Evan Robinson-Johnson/Daily Senior Staffer

Itamar Rabinovich, former Israeli Ambassador to the U.S., answers questions from the audience after his talk. Rabinovich discussed how the power balance in the Middle East is changing.

Jason Beeferman, Reporter

Israel’s former Ambassador to the U.S. Itamar Rabinovich spoke to members of the surrounding Northshore community on campus Tuesday about the complex, changing state of affairs in the Middle East.

Hosted by the Crown Family Center for Jewish and Israel Studies, Rabinovich’s talk, “Israel Facing a New Middle East: Challenges and Responses,” focused on how Turkey, Israel and Iran have become the three major powers in the Middle East, while other nations have struggled to gain footing after the Arab Spring revolutions.

“The Arab world is weak,” Rabinovich said. “The three most powerful countries in the Middle East are not Arab — Iran, Turkey and Israel.”

Rabinovitch said in recent history, Turkey, Iran and Israel have become the major players of the Middle East, while Libya, Sudan and Yemen are “torn,” Syria is in a civil war, and Egypt has returned to a military dictatorship.

Edward Koven (Weinberg ’62, School of Law ’65), an audience member from Highland Park, said he appreciated how Rabinovich made an effort to remain neutral in American politics.

“He went really out of his way not to upset anybody in our government when he talked especially of right and left and trying to appeal to both sides of the aisle,” Koven said.

However, Rabinovich did mention certain eccentricities in Trump’s foreign policy statements, like how Trump “recognized Israeli annexation of the Golan, except that Israel never annexed the Golan,” and how Trump said that the Kurdish people are to blame for not participating in the invasion of Normandy.

In the subsequent Q&A with the audience, however, Rabinovich said he is critical of the Israeli government for siding with Republicans in recent events.

“The current Israeli government went overboard in identifying with one side in American politics,” Rabinovich said. “It always was a maxim of Israeli policy and diplomacy in the United States to keep Israel as a nonpartisan issue in American politics… But being blatantly supportive of President Trump and the Republican Party was a grave mistake on the part of Israel.”

Despite being hosted on the University’s campus, the event included an audience of almost entirely Chicagoland residents. Many attendees came from nearby communities such as Highland Park, and they heard about the event through the center’s event listserv, which includes over 1,000 people.

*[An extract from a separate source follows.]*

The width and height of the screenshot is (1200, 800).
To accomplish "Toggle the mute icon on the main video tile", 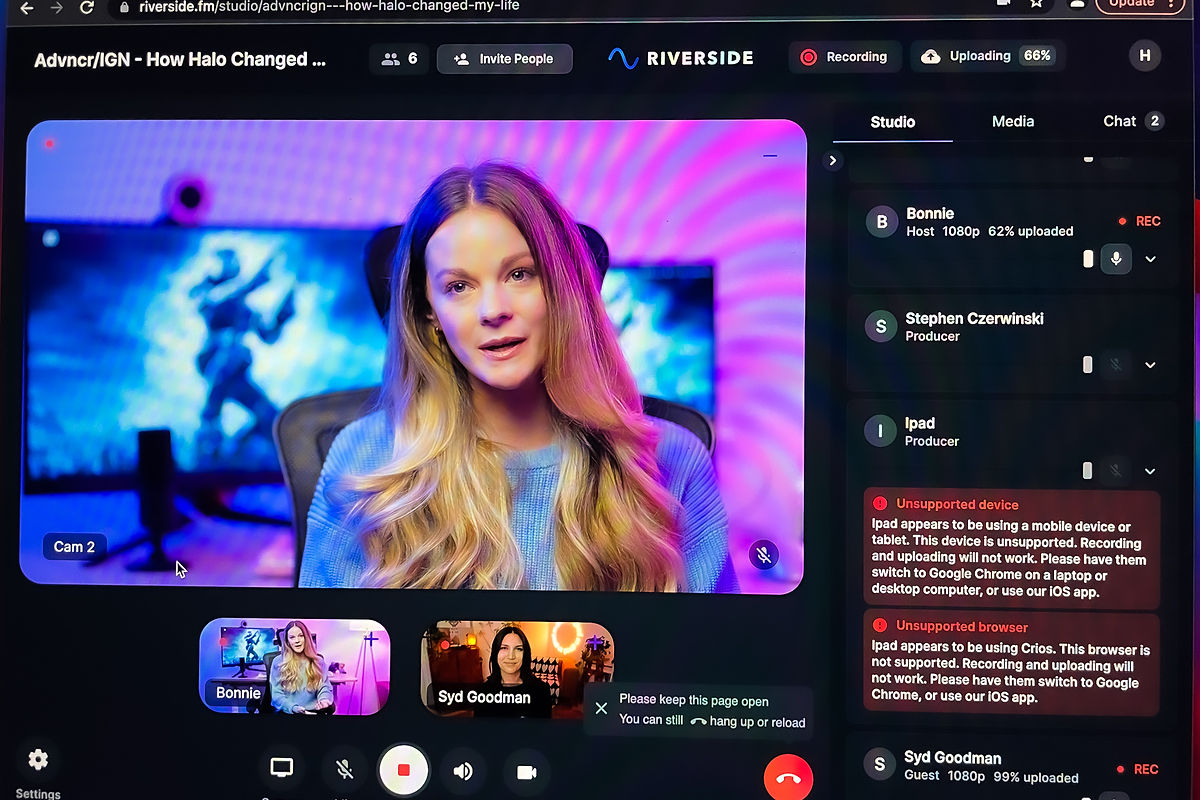I will point(763,554).
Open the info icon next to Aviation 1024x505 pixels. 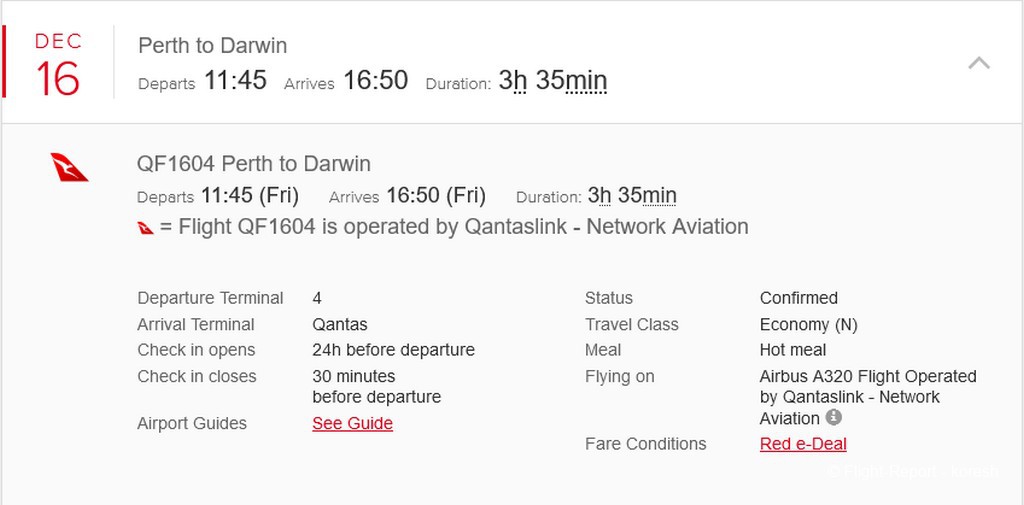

David Shyovitz, the director of the Crown Family Center for Jewish and Israel Studies said he noticed there weren’t many University students at the event, which he attributed to “the million things they have going on,” and the attendees weren’t hindered by homework and exams.

However, Shyovitz said he still thought the talk was a success.

“It was a really deliberate and methodical look at really complicated issues,” Shyovitz said. “And that’s what we’re supposed to be doing here on campus, right?”